** Entries provided follows **

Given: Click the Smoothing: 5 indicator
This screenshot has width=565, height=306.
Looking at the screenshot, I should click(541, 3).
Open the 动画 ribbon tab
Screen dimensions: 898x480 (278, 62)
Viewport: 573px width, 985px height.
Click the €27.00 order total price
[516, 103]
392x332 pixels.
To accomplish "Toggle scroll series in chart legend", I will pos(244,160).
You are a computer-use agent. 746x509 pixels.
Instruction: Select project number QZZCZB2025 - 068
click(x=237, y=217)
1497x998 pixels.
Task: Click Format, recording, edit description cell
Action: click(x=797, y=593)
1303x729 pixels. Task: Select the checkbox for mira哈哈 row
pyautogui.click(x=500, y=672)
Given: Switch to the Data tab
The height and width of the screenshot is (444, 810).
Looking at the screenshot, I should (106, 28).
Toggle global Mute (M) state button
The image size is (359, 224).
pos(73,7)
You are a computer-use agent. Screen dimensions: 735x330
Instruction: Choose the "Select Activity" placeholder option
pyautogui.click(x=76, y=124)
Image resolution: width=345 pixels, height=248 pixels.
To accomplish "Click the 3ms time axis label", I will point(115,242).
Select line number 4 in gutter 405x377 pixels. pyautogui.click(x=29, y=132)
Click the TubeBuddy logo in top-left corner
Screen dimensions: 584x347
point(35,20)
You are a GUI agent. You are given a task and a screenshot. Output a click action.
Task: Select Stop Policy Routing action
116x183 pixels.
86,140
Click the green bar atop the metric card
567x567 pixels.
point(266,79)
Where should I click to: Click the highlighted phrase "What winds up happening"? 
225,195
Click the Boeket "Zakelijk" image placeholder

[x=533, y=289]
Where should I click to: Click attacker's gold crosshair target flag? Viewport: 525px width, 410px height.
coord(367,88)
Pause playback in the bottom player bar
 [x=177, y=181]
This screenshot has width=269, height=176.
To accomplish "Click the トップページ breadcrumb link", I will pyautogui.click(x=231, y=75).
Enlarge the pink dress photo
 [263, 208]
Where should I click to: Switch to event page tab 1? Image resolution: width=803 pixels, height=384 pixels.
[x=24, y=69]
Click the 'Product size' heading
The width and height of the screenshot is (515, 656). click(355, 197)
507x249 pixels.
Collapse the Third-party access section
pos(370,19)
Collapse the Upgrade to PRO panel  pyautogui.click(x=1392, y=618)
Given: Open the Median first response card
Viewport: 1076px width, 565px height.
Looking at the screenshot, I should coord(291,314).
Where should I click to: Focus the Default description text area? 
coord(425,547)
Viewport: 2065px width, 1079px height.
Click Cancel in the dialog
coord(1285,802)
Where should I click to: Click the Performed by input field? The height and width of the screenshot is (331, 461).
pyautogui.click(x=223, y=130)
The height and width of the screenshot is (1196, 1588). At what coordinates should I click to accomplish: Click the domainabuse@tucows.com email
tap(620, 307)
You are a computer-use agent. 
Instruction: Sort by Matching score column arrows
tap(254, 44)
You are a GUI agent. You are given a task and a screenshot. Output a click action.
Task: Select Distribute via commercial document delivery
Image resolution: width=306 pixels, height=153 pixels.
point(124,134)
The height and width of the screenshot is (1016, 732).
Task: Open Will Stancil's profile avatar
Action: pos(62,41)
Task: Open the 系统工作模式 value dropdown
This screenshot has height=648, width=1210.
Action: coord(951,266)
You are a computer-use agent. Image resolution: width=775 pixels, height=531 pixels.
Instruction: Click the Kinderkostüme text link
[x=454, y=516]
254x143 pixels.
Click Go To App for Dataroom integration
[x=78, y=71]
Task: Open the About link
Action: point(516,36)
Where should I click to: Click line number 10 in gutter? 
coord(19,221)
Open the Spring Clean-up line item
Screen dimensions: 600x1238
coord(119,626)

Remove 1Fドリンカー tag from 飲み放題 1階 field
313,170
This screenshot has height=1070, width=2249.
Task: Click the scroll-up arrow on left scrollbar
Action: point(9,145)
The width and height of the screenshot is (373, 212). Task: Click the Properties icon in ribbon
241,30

** End of Entries provided **

• [What you are asked to do]
Give an exact copy of the lines from the one with "This screenshot has height=648, width=1210." through the end of the entries, both ends included.

• [Exercise output]
This screenshot has height=648, width=1210.
Action: coord(951,266)
You are a computer-use agent. Image resolution: width=775 pixels, height=531 pixels.
Instruction: Click the Kinderkostüme text link
[x=454, y=516]
254x143 pixels.
Click Go To App for Dataroom integration
[x=78, y=71]
Task: Open the About link
Action: point(516,36)
Where should I click to: Click line number 10 in gutter? 
coord(19,221)
Open the Spring Clean-up line item
Screen dimensions: 600x1238
coord(119,626)

Remove 1Fドリンカー tag from 飲み放題 1階 field
313,170
This screenshot has height=1070, width=2249.
Task: Click the scroll-up arrow on left scrollbar
Action: point(9,145)
The width and height of the screenshot is (373, 212). Task: Click the Properties icon in ribbon
241,30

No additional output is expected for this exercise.